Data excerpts
|---|
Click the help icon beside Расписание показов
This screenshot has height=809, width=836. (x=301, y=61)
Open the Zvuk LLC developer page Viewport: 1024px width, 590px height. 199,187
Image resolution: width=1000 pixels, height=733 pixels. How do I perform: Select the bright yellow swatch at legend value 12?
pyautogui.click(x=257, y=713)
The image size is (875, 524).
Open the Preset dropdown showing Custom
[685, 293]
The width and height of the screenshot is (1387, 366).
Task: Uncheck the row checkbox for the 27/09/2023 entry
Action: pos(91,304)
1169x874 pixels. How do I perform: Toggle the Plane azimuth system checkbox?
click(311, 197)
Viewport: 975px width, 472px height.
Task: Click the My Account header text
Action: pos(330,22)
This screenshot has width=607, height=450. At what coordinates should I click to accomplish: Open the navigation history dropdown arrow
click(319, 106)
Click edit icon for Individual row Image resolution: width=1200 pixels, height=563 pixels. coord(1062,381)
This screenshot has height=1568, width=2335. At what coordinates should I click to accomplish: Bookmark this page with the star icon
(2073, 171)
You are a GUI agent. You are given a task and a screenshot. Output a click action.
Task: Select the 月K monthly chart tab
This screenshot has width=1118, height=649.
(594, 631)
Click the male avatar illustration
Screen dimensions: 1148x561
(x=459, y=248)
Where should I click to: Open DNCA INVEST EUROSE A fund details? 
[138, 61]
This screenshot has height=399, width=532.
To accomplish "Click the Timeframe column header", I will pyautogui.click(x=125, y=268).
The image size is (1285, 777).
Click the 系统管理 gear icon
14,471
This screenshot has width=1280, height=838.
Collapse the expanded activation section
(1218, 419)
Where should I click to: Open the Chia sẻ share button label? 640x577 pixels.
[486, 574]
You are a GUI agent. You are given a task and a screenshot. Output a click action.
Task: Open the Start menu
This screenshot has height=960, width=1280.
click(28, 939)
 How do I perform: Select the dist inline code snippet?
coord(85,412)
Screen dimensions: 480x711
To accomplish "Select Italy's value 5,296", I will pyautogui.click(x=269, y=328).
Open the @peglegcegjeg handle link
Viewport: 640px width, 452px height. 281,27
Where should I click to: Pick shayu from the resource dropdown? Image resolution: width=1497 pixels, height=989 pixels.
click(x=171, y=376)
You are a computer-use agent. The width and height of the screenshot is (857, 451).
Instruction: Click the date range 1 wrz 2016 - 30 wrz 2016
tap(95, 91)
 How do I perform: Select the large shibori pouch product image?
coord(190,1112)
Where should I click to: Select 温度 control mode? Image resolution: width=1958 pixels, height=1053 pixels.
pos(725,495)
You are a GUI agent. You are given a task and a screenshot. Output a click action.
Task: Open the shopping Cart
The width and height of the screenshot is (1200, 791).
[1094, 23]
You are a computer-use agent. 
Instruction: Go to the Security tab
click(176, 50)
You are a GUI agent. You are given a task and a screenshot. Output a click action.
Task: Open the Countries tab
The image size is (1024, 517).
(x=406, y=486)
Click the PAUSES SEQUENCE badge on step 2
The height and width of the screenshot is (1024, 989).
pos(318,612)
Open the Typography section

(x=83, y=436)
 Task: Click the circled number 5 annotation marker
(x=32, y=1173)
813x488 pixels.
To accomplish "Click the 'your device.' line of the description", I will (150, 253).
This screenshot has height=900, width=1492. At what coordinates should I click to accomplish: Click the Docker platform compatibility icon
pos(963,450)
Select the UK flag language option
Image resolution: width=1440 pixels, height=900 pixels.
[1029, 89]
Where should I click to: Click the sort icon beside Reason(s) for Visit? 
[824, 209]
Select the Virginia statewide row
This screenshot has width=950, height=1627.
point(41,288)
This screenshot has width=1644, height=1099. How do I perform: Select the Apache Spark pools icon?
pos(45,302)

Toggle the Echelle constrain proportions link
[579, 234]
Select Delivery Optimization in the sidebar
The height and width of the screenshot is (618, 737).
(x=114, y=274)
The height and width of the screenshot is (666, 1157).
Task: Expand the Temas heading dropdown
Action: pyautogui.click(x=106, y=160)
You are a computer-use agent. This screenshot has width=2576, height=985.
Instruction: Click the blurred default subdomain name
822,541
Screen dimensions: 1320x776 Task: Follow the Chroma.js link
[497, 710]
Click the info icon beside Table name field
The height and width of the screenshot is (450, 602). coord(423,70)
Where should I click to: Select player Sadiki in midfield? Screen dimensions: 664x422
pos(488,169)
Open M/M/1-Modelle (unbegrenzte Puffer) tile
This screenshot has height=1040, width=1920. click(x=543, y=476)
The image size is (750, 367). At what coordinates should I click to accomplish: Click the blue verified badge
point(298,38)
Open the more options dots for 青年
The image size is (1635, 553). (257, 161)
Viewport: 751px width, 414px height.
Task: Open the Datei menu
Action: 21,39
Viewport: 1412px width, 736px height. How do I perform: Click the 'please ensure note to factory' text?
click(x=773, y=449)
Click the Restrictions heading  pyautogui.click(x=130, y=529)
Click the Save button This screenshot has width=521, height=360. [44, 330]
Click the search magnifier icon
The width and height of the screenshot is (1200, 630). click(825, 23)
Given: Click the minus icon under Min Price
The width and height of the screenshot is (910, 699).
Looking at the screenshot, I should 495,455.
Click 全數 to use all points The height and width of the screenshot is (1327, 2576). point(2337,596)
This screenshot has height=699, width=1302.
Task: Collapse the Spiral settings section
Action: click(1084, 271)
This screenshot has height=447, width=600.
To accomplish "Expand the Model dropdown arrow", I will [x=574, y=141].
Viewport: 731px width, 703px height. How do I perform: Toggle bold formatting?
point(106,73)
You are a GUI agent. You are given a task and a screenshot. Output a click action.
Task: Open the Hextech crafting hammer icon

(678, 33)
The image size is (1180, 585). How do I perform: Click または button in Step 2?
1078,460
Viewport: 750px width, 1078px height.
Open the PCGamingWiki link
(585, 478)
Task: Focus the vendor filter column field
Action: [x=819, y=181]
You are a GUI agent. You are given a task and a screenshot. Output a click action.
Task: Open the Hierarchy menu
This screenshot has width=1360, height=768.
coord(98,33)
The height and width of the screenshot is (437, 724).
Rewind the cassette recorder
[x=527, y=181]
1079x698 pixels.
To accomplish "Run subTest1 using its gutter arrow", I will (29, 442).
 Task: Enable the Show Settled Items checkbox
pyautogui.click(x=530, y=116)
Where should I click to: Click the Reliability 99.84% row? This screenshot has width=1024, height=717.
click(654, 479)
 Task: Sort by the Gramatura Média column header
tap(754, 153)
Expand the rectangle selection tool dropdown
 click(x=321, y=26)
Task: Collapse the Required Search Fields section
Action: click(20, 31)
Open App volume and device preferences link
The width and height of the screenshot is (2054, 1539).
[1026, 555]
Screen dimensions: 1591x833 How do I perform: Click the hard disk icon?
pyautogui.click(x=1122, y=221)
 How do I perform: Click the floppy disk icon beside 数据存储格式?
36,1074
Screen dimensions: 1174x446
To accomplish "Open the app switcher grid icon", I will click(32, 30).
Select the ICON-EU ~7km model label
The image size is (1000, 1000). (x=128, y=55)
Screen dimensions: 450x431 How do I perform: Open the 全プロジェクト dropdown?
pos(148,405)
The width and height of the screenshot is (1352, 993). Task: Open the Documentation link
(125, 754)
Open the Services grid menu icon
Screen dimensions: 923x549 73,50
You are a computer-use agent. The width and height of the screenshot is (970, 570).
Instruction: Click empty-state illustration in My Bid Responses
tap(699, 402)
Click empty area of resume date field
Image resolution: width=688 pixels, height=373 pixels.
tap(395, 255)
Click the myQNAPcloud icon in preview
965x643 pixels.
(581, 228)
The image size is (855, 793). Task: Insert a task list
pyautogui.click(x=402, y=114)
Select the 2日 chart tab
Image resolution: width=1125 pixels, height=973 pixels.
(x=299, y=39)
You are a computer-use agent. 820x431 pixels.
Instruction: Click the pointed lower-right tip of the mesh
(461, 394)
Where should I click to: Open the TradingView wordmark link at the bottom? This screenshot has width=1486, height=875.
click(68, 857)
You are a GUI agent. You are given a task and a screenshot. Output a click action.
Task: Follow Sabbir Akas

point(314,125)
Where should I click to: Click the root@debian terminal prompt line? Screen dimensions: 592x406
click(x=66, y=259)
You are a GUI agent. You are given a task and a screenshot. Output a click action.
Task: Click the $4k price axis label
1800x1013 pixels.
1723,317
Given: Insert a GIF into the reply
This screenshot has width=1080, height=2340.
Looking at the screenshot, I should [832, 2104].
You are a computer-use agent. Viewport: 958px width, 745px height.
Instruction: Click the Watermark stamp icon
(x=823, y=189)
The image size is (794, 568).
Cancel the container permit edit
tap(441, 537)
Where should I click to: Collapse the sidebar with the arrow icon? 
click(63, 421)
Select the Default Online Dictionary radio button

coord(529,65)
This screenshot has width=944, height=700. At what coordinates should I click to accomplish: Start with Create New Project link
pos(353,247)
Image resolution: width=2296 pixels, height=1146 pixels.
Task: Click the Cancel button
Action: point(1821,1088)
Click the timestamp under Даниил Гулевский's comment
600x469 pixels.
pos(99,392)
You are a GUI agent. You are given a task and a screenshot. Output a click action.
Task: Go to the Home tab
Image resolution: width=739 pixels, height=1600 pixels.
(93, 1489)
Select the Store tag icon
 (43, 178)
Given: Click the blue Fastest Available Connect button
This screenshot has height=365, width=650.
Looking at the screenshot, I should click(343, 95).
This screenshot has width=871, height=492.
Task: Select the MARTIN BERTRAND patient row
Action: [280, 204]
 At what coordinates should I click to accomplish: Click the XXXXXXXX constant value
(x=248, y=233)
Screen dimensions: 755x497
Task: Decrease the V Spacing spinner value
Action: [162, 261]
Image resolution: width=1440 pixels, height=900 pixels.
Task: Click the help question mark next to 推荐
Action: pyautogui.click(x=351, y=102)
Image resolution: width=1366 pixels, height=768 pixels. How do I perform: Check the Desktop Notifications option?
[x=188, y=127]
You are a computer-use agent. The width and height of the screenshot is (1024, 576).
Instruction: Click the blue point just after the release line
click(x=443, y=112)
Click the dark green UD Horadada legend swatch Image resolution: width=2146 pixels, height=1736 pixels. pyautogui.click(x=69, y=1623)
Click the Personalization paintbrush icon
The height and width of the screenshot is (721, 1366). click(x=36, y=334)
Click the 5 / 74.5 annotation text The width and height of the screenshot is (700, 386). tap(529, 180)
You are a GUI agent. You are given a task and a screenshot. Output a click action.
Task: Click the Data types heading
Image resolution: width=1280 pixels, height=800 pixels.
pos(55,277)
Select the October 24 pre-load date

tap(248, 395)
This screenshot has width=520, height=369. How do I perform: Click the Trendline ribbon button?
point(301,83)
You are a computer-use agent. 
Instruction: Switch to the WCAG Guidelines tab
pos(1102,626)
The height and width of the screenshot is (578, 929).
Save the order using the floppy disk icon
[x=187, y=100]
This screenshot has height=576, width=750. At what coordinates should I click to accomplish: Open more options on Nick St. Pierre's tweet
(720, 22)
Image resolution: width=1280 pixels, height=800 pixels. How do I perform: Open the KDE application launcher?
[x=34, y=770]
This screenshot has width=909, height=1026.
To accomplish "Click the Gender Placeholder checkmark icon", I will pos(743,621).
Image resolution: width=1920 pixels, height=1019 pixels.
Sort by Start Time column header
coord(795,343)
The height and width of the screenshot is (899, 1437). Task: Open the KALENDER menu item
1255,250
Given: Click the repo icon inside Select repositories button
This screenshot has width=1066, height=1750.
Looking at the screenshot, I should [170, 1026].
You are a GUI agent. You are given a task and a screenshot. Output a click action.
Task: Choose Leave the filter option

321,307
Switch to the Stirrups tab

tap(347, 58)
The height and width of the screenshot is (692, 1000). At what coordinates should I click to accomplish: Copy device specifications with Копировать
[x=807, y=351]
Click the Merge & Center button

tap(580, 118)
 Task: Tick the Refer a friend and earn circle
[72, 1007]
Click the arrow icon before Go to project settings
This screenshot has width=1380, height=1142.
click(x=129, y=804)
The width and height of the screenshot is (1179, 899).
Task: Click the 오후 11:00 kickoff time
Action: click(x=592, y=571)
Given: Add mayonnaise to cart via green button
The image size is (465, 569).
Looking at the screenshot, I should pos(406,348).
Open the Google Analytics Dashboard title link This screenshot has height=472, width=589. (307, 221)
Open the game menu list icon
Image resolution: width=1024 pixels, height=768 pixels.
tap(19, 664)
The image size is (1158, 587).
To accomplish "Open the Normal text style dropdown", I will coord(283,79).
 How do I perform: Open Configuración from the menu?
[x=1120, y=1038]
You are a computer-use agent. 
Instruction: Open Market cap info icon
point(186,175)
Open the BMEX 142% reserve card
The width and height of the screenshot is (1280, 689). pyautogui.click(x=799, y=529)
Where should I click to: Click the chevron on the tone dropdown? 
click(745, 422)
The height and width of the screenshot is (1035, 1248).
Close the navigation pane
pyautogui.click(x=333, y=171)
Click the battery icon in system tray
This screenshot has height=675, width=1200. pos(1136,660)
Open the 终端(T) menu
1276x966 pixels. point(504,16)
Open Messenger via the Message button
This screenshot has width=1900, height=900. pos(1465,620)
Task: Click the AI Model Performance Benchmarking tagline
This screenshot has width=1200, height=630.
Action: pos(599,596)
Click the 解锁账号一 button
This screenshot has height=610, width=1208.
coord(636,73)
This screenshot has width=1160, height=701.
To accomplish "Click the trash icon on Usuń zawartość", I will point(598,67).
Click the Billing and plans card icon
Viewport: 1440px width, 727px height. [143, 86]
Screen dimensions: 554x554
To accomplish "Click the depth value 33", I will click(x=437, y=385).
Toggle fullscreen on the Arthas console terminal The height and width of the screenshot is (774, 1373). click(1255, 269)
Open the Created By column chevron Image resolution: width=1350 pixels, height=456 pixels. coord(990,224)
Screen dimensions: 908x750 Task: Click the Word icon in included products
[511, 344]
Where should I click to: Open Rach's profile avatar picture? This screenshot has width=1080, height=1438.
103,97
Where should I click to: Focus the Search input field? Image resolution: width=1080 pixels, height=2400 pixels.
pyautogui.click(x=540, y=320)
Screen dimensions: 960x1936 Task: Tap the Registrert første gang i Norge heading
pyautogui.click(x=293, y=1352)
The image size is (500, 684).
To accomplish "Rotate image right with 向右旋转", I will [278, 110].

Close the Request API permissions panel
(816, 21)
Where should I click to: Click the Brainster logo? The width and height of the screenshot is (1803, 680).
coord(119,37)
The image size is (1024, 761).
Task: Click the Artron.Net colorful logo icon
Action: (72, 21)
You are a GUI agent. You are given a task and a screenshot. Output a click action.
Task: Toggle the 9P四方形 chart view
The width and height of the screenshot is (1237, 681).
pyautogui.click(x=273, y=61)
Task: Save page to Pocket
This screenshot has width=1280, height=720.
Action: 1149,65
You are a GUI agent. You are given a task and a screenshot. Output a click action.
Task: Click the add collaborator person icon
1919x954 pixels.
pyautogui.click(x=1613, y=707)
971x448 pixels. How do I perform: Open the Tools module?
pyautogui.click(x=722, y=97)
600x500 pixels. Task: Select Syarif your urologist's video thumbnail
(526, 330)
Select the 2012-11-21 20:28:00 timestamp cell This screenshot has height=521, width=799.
|---|
| Task requirements |
Scan the lines above for "timestamp" and state how many match, nothing more.

| Exercise answer |
2